Robert Thiele’s exhibition “And Elsewhere” reviewed in the Miami New Times. The exhibition, curated by Tyler Emerson-Dorsch is on view from February 3 – March 11, 2023.
In a sense, Robert Thiele‘s latest exhibition couldn’t have come to be if he hadn’t spent decades in Florida.
This isn’t because the 81-year-old artist’s work is particularly thematic to Miami or the Sunshine State, where he’s lived and worked since taking a teaching job at Miami Junior College in 1966. The small paintings that make up “And Elsewhere” are covered in black circles, about as far from the typical tropical kitsch usually found around the state. Nor do they particularly relate to any Floridian art movements. A description of the new work by gallery Emerson Dorsch makes comparisons to abstract expressionists, in particular Robert Motherwell’s compositionally similar “Elegy to the Spanish Republic” series.

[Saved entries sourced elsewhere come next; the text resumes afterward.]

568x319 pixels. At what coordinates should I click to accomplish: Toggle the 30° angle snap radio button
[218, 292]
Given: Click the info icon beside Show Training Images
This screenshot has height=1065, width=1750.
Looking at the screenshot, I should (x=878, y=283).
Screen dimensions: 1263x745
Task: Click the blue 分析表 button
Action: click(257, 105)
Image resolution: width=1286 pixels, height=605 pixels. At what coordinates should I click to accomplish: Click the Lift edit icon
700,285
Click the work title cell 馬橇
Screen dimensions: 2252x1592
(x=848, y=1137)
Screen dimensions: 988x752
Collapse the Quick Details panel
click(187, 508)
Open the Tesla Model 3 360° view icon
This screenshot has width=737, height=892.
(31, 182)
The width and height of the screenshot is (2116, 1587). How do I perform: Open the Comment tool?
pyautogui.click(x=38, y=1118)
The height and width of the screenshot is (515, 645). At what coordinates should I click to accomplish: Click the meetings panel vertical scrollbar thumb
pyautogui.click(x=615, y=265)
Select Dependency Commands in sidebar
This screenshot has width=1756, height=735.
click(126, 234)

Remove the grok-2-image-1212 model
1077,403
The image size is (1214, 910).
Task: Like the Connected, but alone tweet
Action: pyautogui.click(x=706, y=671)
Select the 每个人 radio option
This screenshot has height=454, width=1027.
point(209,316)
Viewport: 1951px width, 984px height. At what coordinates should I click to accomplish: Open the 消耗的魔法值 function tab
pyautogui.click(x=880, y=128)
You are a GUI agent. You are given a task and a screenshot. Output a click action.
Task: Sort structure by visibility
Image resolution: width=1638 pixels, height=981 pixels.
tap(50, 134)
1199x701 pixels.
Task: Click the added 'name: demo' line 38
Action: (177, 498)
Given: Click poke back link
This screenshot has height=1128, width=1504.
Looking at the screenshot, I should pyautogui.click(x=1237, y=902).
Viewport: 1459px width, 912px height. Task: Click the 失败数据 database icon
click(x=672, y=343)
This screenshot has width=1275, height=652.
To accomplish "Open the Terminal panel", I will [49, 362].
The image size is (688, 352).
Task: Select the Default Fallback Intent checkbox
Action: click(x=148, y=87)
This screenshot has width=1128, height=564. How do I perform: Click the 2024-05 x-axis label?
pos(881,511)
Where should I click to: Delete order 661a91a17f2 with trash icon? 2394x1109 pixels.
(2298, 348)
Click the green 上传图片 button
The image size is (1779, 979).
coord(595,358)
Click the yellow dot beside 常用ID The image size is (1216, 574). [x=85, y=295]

No, what really makes it a uniquely Floridian work of art is the material the circles are painted on: old magazines Thiele let age and ferment in the intense Miami humidity.
“I was marooned in Miami during the pandemic,” Thiele says. He had started cleaning his studio and found a cache of old magazines, some dating back to when he was a student at Kent State. “I tend to be an inveterate collector of stuff.”
He was drawn in particular to a 1931 issue of Art in America that he had used in an older project. Rather than throwing the magazine out, he used it as art material. “I love the patina of the old magazines.” He started taking the magazine pages, painting circles over the images in gesso, a type of paint generally used as a primer, leaving only the text behind. “I call them cancellations,” says the artist. “I meant to cancel the image, so it’s no longer read as a particular magazine.”
Plenty of other artists have used similar ideas of deletion and appropriation. Thiele says he thought of Robert Rauschenberg’s infamous Erased de Kooning Drawing, where the former artist rubbed out a drawing of the latter’s and presented it as a new work, combining the creative act with a destructive one. Appropriation artists like Barbara Kruger and Richard Prince have made careers out of recontextualizing photos they didn’t take. Others have played with found material, from Lonnie Holley’s scrap sculptures to Basquiat’s paintings on discarded doors and torn-down fences found around Manhattan and Brooklyn. And lest we forget the father of them all, Marcel Duchamp, whose work includes the infamous urinal-turned-artwork Fountain and the mustachioed copy of the Mona Lisa he named L.H.O.O.Q. (It roughly translates from French to “She’s got a hot ass.”)
In other words, Thiele is in great artistic company with these new works. He’s even appropriated himself, making sculptures out of his discarded canvases. His latest work is a testament to the idea that artistic inspiration and tools can come from something as intangible as subtropical humidity.
“[I’ve] always thought of myself as a Midwesterner,” says Thiele, who divides his time between Miami and New York and appreciates the ability to work outside year-round in Florida. “I can’t think in terms of working somewhere else because I’ve been here so long.”